### Listed records
◆ ◆ ◆

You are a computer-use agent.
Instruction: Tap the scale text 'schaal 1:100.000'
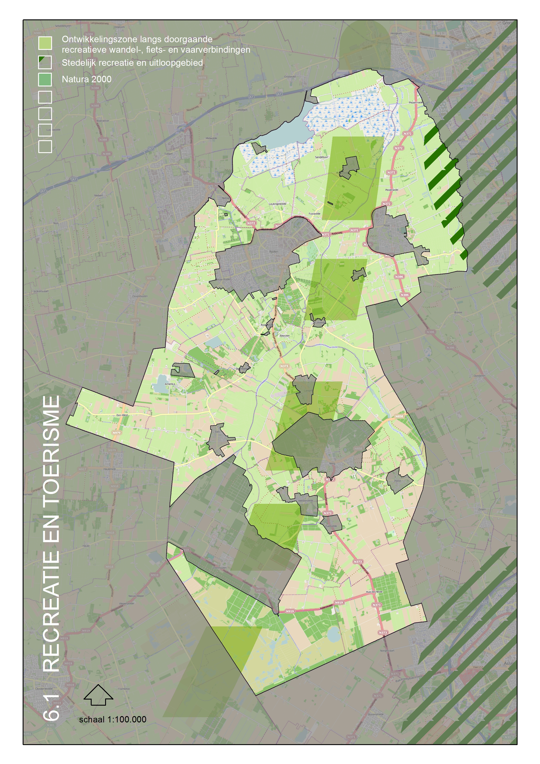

◆ ◆ ◆

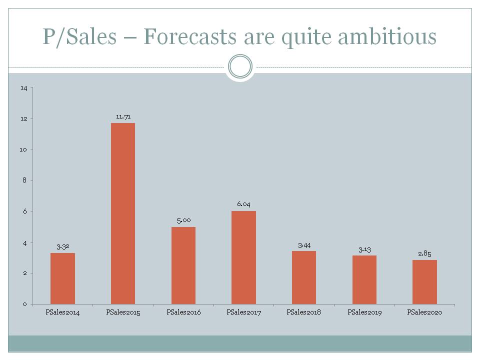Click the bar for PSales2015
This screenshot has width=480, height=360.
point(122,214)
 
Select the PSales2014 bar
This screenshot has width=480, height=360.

◆ ◆ ◆

### Required work
Quote the material word for word, beginning at the line containing "You are a computer-use agent." and stopping after the line containing "Instruction: Tap the".

### Task result
You are a computer-use agent.
Instruction: Tap the scale text 'schaal 1:100.000'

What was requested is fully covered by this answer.